The Ohio Artist Registry (OAR) is an exciting opportunity for artists to share their work, connect with the creative community, and establish an online presence—all on a free, virtual platform! The OAR encourages artists working in all art forms, throughout Ohio and beyond, to create a profile, which allows them to better promote themselves and their work. Being listed in the OAR provides artists with new opportunities to share their work with clients, galleries, patrons, and audiences. A listing in the OAR does not confer an endorsement, approval, or verification by the Ohio Arts Council.
For more information, contact Kathy Signorino, artist programs director, at kathy.signorino@oac.ohio.gov or 614-728-6140.
2024 Ohio Artist Registry Juried Exhibition
Karen Albanese Campbell
ArtistColumbus Ohio 43214 United States Cell Phone: 6146340418 Website: https://karenalbanesecampbell.com/home.html
Bio
Karen Albanese Campbell is an award-winning painter and printmaker creating narrative art that is personal and expressionistic.
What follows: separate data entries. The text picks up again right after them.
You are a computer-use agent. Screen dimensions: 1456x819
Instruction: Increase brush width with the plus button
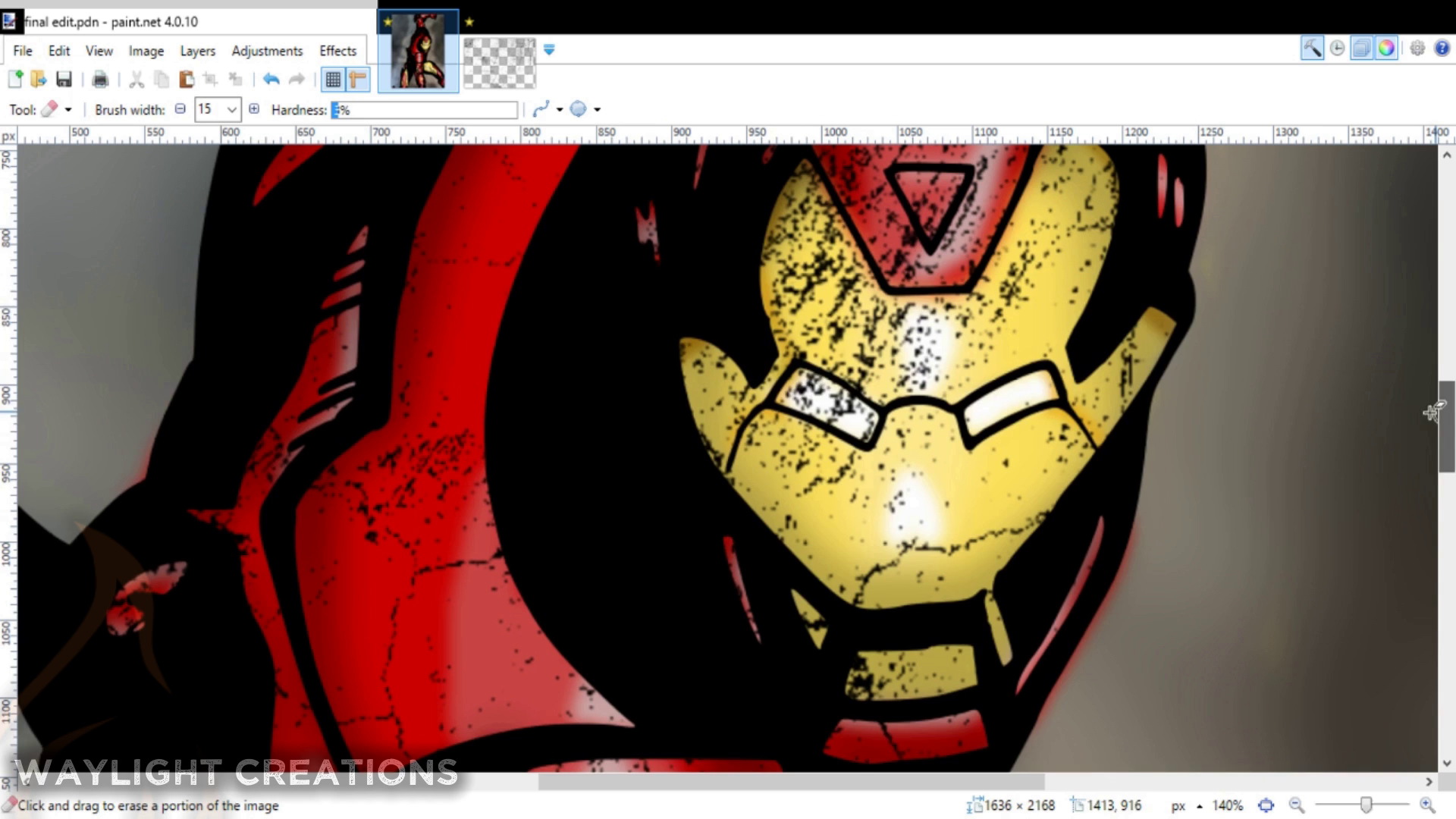point(254,109)
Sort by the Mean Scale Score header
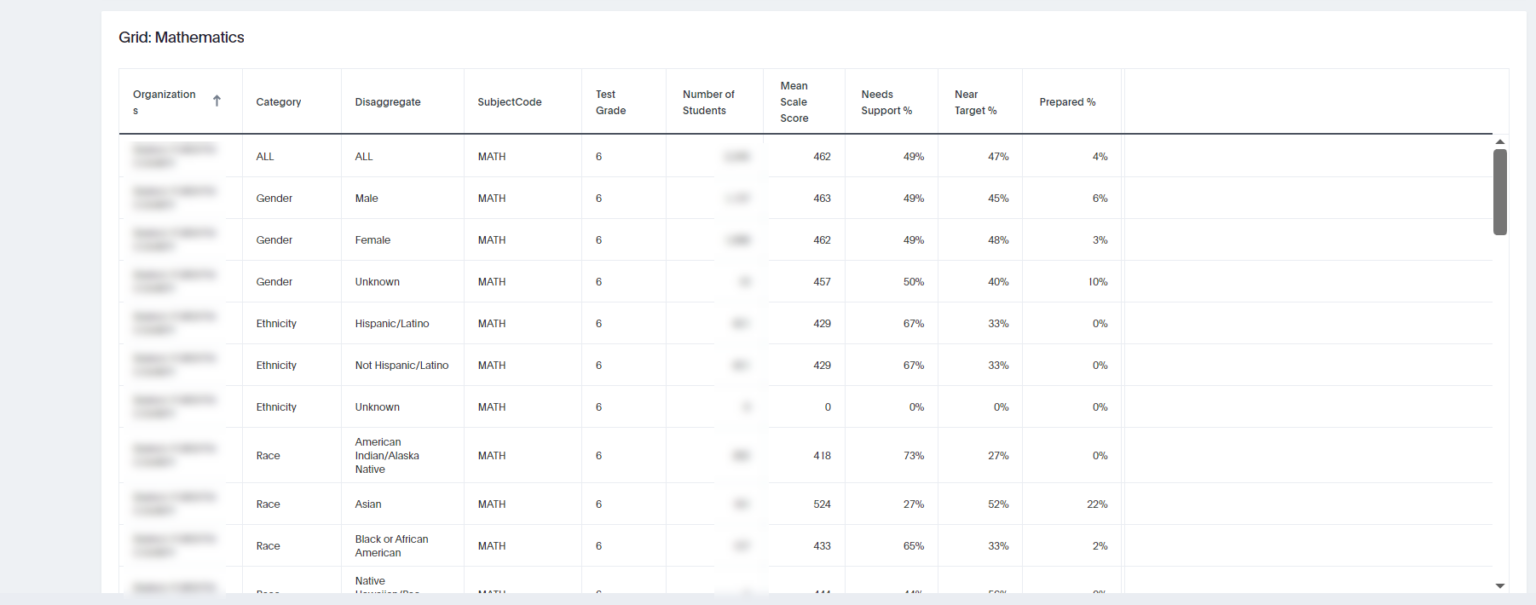Image resolution: width=1536 pixels, height=605 pixels. pyautogui.click(x=793, y=102)
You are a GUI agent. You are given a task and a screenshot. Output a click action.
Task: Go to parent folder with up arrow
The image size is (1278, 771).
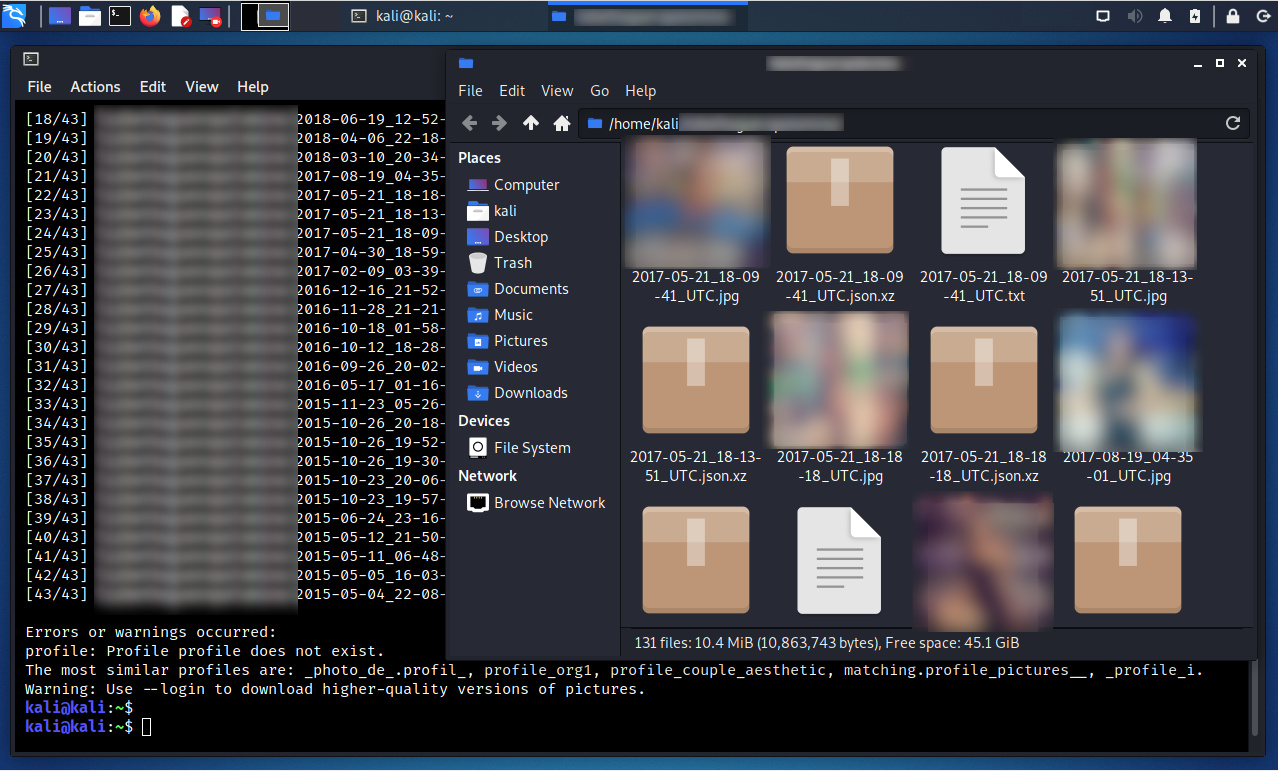point(531,123)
Described as “rich and diverse,” her art is marked by the symbolic relationships she creates between time-traveling human figures and abstracted landscapes. Thoroughly researching her ideas that are rooted in current events, especially the crisis of displaced people around the world, the artist layers them with her experiences, personal imagery and memory through imagination. Her imagery and style can be firmly representational, is often highly patterned and freely takes on abstract qualities. This allows her to create fluid transitional spaces to express her ideas about empathy and the search for belonging.
The artist is originally from Syracuse, NY, and was raised in an Italian-American family. Karen earned her BFA in painting from Boston University, being part of the first generation of her family to attend college. Albanese Campbell’s work has been exhibited nationally and internationally including Northern Illinois University Art Museum; Tubac Center for the Arts; Allegheny Arts Council; Dallas, TX; Annapolis, MD; Awagami Paper Factory in Japan and many venues around Ohio. She also exhibited her series of paintings “The Travelers” at ArtPrize 2021, in Grand Rapids, MI. Recent solo exhibitions include The James Cancer Hospital Art Gallery at The Ohio State University, Wehrle Gallery at Ohio Dominican University, Stow Monroe Public Library in Akron, OH and The Grange Insurance Art at the Audubon in Columbus, OH. Upcoming solo exhibitions include The Dairy Barn in Athens, OH. She has taught color theory at an international quilt conference in Greece and printmaking workshops at Phoenix Rising Printmaking Cooperative. Her large woodcut print “Moment of Silence”, inspired by the wild poppies that grow in the Syrian countryside and are symbolic of the innocent victims of war, is in the permanent collection of the Columbus Museum of Art. She has been awarded best in show twice at the Annual Ohio Exhibit at the Zanesville Art Museum, in two different categories: textiles and prints. She has been awarded grants from the Greater Columbus Arts Council, including a “Big Ideas” grant which funded her project in 2021 called “Just Walls Public Art” in which she is creating and installing art in social service agency waiting rooms. She has participated in artist residencies at the Jerome Art Center in AZ and at InCahoots in Petaluma, CA in 2024. She was recently chosen to participate in a cultural exchange with printmakers in Havana, Cuba, October 2023. The artist has public art installations at WIC (Women, Infants and Children) Clinics, The Columbus Metropolitan Library Reynoldsburg branch (coming up) and The Vineyard Community Center, all in Columbus, OH. Albanese Campbell is the current president of Phoenix Rising Printmaking Cooperative in Columbus, OH.
Artist Statement
My artistic practice includes prints, paintings and quilts that begin with realistic imagery to create accessible art experiences. Iconic human shapes, disguised by patterns and color, layered with metaphorical landscapes and symbology, tell stories about fixing what is broken and finding what is lost as a result of personal displacement. Printmaking allows me to create layered images, painting invites immediacy of expression and quilting indulges my love for geometry and pattern.
I love to travel and have always been fascinated by world cultures. For several years my work has been about migrants and refugees, and the experience of displacement; but now I see I’ve been searching for my own story all along because I never had a strong sense of belonging and, on a deep level, I felt great empathy for displaced people. I am taking my art in a new direction as I begin to explore my Italian ancestry, reaching into the past to understand and fill in blanks. I wonder who among my ancestors survived the 1908 earthquake and tsunami in southern Italy and what they chose to carry with them when they left home. In this new direction for my art, I am creating installation-sized paper trees and human figures covered with text, maps and imagery using printmaking. They are metaphors for the challenges faced when protecting life through dangerous spaces. I see this new series as a natural next step in the work I have been creating, not a departure. I am a time traveler; my art freely reaches into a big bowl of history and imagery to create multi layered new work.